Strain specific modulation of tissue iron content and HFE gene expression in mice

The effect of genetic background on the development of hereditary hemochromatosis (HH) has been recognized widely. Animal models for the disease display different levels of iron accumulation in their liver tissues depending on the strain. Knowing the origin of difference to account for various phenotypic outcomes is important to understand how HH develops and what key playing factors are. Taking advantage of the homogeneous genetic background of mice strains, 18 strains of mice were investigated for their iron levels in the liver. Liver is one of the major organs to store body iron and a place to control iron uptake via the intestine by controlling the expression of an iron hormone like peptide. We found that AKR/J strains showed the highest iron basal levels and B10.D2‐H2/oSNJ showed the lowest iron basal levels compared to those of other strains chosen for our study. These two strains were compared in the terms of the expression of genes in iron metabolism.
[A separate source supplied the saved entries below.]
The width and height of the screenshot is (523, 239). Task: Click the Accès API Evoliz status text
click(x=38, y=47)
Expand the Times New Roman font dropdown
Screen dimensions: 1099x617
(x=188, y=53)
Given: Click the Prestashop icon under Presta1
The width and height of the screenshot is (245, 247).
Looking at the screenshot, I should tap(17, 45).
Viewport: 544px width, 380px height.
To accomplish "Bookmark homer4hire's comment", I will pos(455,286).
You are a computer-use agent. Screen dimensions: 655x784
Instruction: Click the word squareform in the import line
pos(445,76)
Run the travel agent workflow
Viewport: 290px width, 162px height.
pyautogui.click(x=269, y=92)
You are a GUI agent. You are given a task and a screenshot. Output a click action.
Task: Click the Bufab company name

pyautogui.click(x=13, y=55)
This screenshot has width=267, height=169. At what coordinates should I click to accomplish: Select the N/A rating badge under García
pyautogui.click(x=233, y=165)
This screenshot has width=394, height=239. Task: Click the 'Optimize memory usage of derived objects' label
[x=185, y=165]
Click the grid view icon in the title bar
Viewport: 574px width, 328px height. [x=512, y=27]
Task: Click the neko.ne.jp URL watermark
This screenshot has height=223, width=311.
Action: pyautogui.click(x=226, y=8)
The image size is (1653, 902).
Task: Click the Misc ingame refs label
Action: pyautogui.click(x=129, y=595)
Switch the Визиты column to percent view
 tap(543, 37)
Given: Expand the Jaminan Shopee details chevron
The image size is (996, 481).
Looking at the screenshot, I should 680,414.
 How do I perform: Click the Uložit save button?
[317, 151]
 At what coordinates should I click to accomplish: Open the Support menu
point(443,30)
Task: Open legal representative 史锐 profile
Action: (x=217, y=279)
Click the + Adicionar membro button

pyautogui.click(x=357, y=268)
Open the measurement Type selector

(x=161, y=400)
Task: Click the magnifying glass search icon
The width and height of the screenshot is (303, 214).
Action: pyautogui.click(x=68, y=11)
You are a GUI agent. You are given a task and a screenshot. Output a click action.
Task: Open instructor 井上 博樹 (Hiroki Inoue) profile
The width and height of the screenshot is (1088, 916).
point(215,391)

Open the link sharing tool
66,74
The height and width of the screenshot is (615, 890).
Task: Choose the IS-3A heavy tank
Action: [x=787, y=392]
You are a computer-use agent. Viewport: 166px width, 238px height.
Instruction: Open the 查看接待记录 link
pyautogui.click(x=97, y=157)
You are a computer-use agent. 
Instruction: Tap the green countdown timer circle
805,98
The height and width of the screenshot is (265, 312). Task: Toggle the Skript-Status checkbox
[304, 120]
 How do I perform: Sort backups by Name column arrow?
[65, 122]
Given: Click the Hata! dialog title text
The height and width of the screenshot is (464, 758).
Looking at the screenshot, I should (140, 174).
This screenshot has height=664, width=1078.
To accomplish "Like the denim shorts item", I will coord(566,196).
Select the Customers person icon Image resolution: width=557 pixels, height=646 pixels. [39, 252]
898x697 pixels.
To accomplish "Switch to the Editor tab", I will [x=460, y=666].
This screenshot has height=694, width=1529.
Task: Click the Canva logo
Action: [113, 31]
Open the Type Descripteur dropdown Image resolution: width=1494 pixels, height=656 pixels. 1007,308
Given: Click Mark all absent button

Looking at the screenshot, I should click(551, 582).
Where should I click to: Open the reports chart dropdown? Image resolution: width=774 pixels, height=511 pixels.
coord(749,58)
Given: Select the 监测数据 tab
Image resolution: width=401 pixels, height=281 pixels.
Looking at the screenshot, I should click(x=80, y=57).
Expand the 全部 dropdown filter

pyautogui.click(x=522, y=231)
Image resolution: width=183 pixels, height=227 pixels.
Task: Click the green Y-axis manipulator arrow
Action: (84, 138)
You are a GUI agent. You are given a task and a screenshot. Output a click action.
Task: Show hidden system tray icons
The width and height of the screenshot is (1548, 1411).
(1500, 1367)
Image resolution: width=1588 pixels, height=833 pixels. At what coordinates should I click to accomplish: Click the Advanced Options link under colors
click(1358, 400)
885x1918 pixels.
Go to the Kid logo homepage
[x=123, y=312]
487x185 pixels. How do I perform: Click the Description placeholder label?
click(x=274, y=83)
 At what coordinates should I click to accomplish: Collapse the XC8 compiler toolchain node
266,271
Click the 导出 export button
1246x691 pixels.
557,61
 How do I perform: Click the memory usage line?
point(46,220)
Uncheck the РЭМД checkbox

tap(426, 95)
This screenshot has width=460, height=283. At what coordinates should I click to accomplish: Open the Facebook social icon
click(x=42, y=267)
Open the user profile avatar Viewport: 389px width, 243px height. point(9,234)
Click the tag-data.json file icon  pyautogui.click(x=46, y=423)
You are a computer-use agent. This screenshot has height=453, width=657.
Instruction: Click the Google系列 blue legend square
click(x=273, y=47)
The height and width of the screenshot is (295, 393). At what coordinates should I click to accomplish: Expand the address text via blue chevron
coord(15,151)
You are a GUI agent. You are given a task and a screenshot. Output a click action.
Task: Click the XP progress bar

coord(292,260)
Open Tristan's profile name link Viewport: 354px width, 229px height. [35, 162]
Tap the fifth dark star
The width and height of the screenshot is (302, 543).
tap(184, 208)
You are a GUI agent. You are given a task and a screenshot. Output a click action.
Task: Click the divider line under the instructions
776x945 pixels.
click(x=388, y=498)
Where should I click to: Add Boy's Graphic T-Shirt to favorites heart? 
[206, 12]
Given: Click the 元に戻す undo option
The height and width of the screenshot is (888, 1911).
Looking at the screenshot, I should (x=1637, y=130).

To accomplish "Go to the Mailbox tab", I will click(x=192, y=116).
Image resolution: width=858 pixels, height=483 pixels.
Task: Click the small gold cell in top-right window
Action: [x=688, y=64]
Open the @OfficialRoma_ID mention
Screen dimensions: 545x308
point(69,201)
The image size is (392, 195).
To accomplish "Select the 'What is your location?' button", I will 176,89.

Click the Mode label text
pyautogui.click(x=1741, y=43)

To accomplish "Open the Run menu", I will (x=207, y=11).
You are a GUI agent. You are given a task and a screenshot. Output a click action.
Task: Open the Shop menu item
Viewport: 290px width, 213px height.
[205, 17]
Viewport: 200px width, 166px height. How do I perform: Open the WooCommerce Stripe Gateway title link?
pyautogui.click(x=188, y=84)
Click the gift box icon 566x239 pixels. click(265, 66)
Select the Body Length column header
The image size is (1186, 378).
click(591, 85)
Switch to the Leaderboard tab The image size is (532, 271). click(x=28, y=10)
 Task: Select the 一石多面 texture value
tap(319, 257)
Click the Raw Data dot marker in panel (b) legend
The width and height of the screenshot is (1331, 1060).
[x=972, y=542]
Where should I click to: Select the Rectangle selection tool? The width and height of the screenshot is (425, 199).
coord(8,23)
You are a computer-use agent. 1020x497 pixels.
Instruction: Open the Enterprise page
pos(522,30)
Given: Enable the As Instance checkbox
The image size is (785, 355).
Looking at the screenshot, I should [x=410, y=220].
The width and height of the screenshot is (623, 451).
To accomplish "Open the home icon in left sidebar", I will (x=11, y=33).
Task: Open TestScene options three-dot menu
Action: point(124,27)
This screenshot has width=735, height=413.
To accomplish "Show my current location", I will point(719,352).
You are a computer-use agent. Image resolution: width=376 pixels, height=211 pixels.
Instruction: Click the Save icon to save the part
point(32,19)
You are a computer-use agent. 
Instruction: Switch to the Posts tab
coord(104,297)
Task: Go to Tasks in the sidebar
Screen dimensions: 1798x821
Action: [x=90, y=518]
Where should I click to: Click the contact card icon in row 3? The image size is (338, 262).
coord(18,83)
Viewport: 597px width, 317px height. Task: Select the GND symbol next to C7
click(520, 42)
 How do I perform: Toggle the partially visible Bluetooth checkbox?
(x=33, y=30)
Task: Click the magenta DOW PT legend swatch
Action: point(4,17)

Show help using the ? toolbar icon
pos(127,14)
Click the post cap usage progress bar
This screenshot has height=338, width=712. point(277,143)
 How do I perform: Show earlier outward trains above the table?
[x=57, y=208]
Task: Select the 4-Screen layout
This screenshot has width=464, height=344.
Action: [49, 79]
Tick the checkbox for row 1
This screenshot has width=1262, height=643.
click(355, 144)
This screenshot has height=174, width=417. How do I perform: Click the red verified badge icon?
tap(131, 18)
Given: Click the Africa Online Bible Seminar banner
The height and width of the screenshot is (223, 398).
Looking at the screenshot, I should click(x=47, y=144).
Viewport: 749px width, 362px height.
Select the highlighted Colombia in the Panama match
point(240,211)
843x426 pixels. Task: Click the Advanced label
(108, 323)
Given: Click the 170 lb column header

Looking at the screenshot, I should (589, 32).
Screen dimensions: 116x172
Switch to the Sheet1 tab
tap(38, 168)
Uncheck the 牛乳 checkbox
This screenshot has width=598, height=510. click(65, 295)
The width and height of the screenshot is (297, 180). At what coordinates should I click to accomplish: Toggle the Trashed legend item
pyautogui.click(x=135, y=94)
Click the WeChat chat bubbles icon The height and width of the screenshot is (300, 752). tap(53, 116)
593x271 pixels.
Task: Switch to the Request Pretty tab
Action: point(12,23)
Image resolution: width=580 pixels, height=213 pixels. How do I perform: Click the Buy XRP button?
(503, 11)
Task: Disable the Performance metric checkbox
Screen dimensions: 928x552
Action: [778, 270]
Among eight iron‐related genes examined HFE, which is known for its missense mutation causing hereditary hemochromatosis was significantly different in the transcript levels between AKR/J and B10.D2‐H2/oSNJ as evidenced by the results from real time PCR. The differential basal expression levels of HFE transcripts between these two strains along with the difference in their basal iron tissue levels may indicate that regulatory molecules to control the expression of HFE gene affect the decision of basal iron levels in the liver.